You are viewing a plain text version of this content. The canonical link for it is here.
Posted to dev@spark.apache.org by SNEHASISH DUTTA <in...@gmail.com> on 2019/03/11 09:34:32 UTC
Benchmark Java/Scala/Python for Apache spark
Hi
Is there a way to get performance benchmarks for development of application
using either Java/Scala/Python
Use case mostly involve SQL pipeline/data ingested from various sources
including Kafka
What should be the most preferred language and it would be great if the
preference for language can be justified from the perspective of
application development
Thanks and Regards
Snehasish
Re: Benchmark Java/Scala/Python for Apache spark
Posted by Reynold Xin <rx...@databricks.com>.

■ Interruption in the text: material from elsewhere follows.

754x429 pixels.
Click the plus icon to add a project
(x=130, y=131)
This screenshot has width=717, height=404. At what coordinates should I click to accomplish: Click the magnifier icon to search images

If you use UDFs in Python, you would want to use Pandas UDF for better
performance.
On Mon, Mar 11, 2019 at 7:50 PM Jonathan Winandy <jo...@gmail.com>
wrote:
> Thanks, I didn't know!
>
> That being said, any udf use seems to affect badly code generation (and
> the performance).
>
>
> On Mon, 11 Mar 2019, 15:13 Dylan Guedes, <dj...@gmail.com> wrote:
>
>> Btw, even if you are using Python you can register your UDFs in Scala and
>> use them in Python.
>>
>> On Mon, Mar 11, 2019 at 6:55 AM Jonathan Winandy <
>> jonathan.winandy@gmail.com> wrote:
>>
>>> Hello Snehasish
>>>
>>> If you are not using UDFs, you will have very similar performance with
>>> those languages on SQL.
>>>
>>> So it go down to :
>>> * if you know python, go for python.
>>> * if you are used to the JVM, and are ready for a bit of paradigm shift,
>>> go for Scala.
>>>
>>> Our team is using Scala, however we help other data engs that are using
>>> python.
>>>
>>> I would say go for pure functional programming, however that is biased
>>> and python gets the job done anyway.
>>>
>>> Cheers,
>>> Jonathan
>>>
>>> On Mon, 11 Mar 2019, 10:34 SNEHASISH DUTTA, <in...@gmail.com>
>>> wrote:
>>>
>>>> Hi
>>>>
>>>> Is there a way to get performance benchmarks for development of
>>>> application using either Java/Scala/Python
>>>>
>>>> Use case mostly involve SQL pipeline/data ingested from various sources
>>>> including Kafka
>>>>
>>>> What should be the most preferred language and it would be great if the
>>>> preference for language can be justified from the perspective of
>>>> application development
>>>>
>>>> Thanks and Regards
>>>> Snehasish
>>>>
>>>
Re: Benchmark Java/Scala/Python for Apache spark
Posted by Jonathan Winandy <jo...@gmail.com>.
Thanks, I didn't know!
That being said, any udf use seems to affect badly code generation (and the
performance).
On Mon, 11 Mar 2019, 15:13 Dylan Guedes, <dj...@gmail.com> wrote:
> Btw, even if you are using Python you can register your UDFs in Scala and
> use them in Python.
>
> On Mon, Mar 11, 2019 at 6:55 AM Jonathan Winandy <
> jonathan.winandy@gmail.com> wrote:
>
>> Hello Snehasish
>>
>> If you are not using UDFs, you will have very similar performance with
>> those languages on SQL.
>>
>> So it go down to :
>> * if you know python, go for python.
>> * if you are used to the JVM, and are ready for a bit of paradigm shift,
>> go for Scala.
>>
>> Our team is using Scala, however we help other data engs that are using
>> python.
>>
>> I would say go for pure functional programming, however that is biased
>> and python gets the job done anyway.
>>
>> Cheers,
>> Jonathan
>>
>> On Mon, 11 Mar 2019, 10:34 SNEHASISH DUTTA, <in...@gmail.com>
>> wrote:
>>
>>> Hi
>>>
>>> Is there a way to get performance benchmarks for development of
>>> application using either Java/Scala/Python
>>>
>>> Use case mostly involve SQL pipeline/data ingested from various sources
>>> including Kafka
>>>
>>> What should be the most preferred language and it would be great if the
>>> preference for language can be justified from the perspective of
>>> application development
>>>
>>> Thanks and Regards
>>> Snehasish
>>>
>>
Re: Benchmark Java/Scala/Python for Apache spark
Posted by Dylan Guedes <dj...@gmail.com>.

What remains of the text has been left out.